SV callerの結果のマージだけ実行。soft clipやローカルアセンブリ を介した解析は行わない。
run_metasv.py --reference human_g1k_v37_decoy.fa --lumpy_vcf lumpy_tumor_normal.vcf --cnvkit_vcf Sample.cnv.vcf --breakdancer_native breakdancer_output --manta_vcf manta.vcf --pindel_vcf pindel.indel.vcf --outdir metasv_out --sample HG005 --disable_assembly --filter_gaps --keep_standard_contigs --num_threads 12 --workdir work
出力ディレクト リ。

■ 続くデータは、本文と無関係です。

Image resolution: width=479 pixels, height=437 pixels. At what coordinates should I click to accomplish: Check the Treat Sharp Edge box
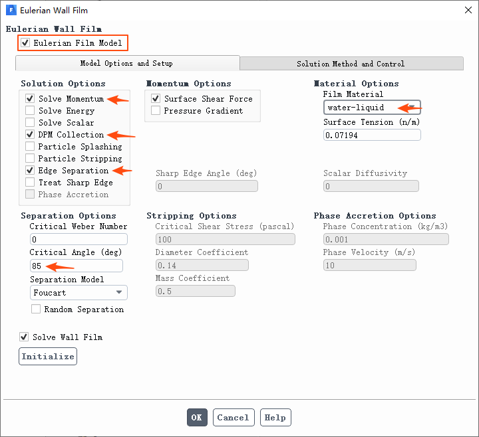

統合されフィルタリングされたVCFファイルが出力される。
方法2
Complete run of MetaSV using all 4 SV detectors, soft-clips based analysis to enhance insertion detection, and local assembly to improve breakpoint resolution.
全解析。
run_metasv.py --reference human_g1k_v37_decoy.fa --lumpy_vcf lumpy_tumor_normal.vcf --cnvkit_vcf Sample.cnv.vcf --breakdancer_native breakdancer_output --manta_vcf manta.vcf --pindel_vcf pindel.indel.vcf --spades SPAdes/spades.py --age AGE/age_align --min_support_ins 2 --max_ins_intervals 500000 --isize_mean 500 --isize_sd 150 --num_threads 12 --workdir work --outdir out --sample HG005 --bam alignments.bam
mac os では、アセンブリ したcontigのindex作成あたりでエラーを起こした。やはりlinux 機でテストした方が良かったかもしれない。

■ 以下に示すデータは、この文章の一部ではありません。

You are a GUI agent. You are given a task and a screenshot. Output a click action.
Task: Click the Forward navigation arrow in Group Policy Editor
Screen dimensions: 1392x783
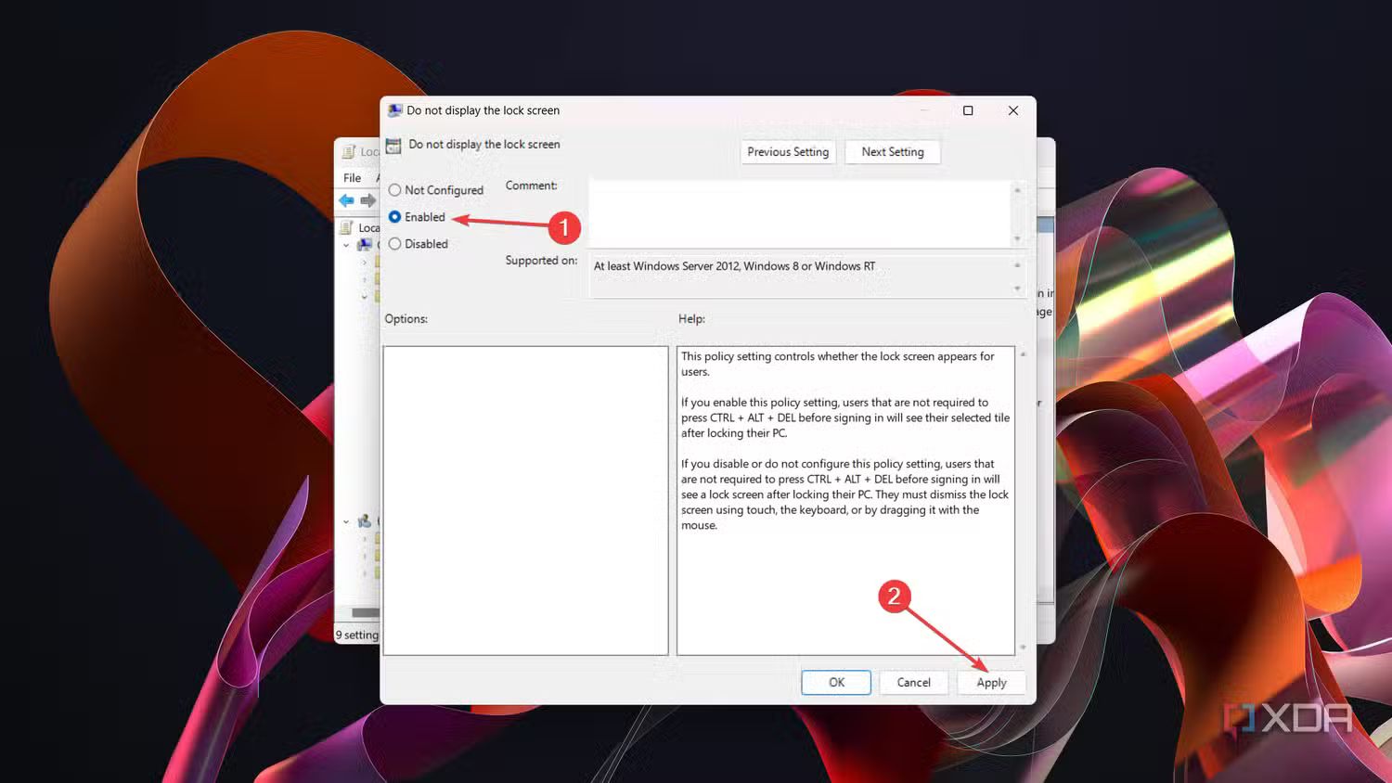pos(366,199)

他の方法は著者らが準備した説明ページで確認して下さい。BreakSeq2のコマンドはわからなかったので載せてません。GATKについては、バージョンが異なると内容が変わり、余計な混乱を招くので載せてません(GATK3と最新のGATK4の違いとか)。
MetaSV
より新しい手法も発表されてきています。また紹介します。
https://www.ncbi.nlm.nih.gov/pmc/articles/PMC5859555/
引用
MetaSV: an accurate and integrative structural-variant caller for next generation sequencing Marghoob Mohiyuddin, John C. Mu, Jian Li, Narges Bani Asadi, Mark B. Gerstein,Alexej Abyzov, Wing H. Wong, and Hugo Y.K. Lam
Bioinformatics . 2015 Aug 15; 31(16): 2741–2744.

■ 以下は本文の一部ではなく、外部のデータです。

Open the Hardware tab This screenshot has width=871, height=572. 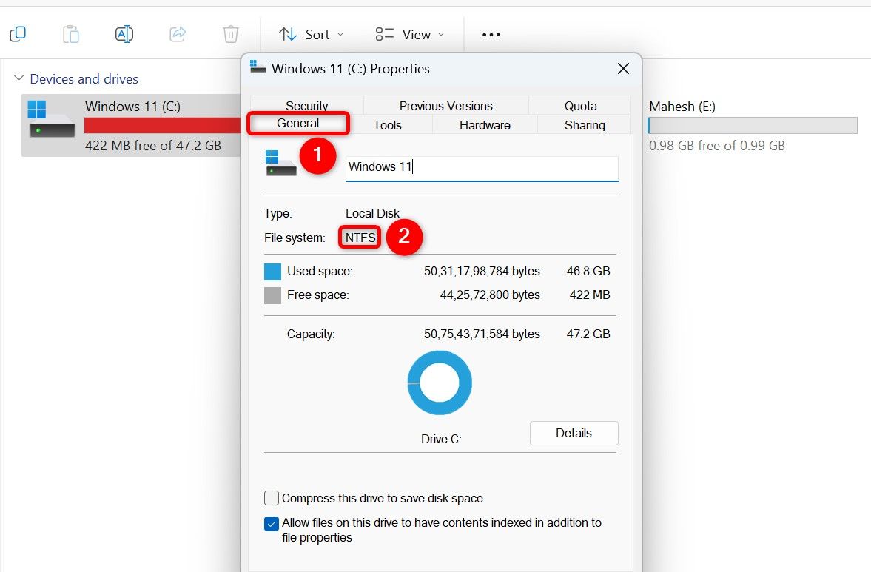coord(485,125)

*1 elprepでの簡単フィルタイングを考えたが、elprepの一部タスクは全データをメモリ内に収納して動作するためメモリ要求量が高く、chrごとにsplitしてもメモリが足りないのでやめた(ヒト50xWGSでも、おそらくは384GBくらいメモリが確保されていれば、splitで動く)
elprep split
↓
elprep filter --mark-duplicates --remove-duplicates --filter-mapping-quality 1 --clean-sam
*2 mac os でランしたかったので、処理速度の低下には目をつぶり、dokcer imagesを使っている。
*3 使用スレッド数を増やす場合、利用可能なメモリー 量などに応じて慎重に行って下さい。
*4 実メモリ に応じて変えて下さい。
*5 新しくても動くかもしれない。未検討。
*6 メモリ追加。指定値xスレッド数、だけメモリを食います。
*7 sort時にtoo many filesのエラーが出たら、このページを参考にopen filesの上限を上げて下さい(現在の値を確認するには"ulimit -n ")。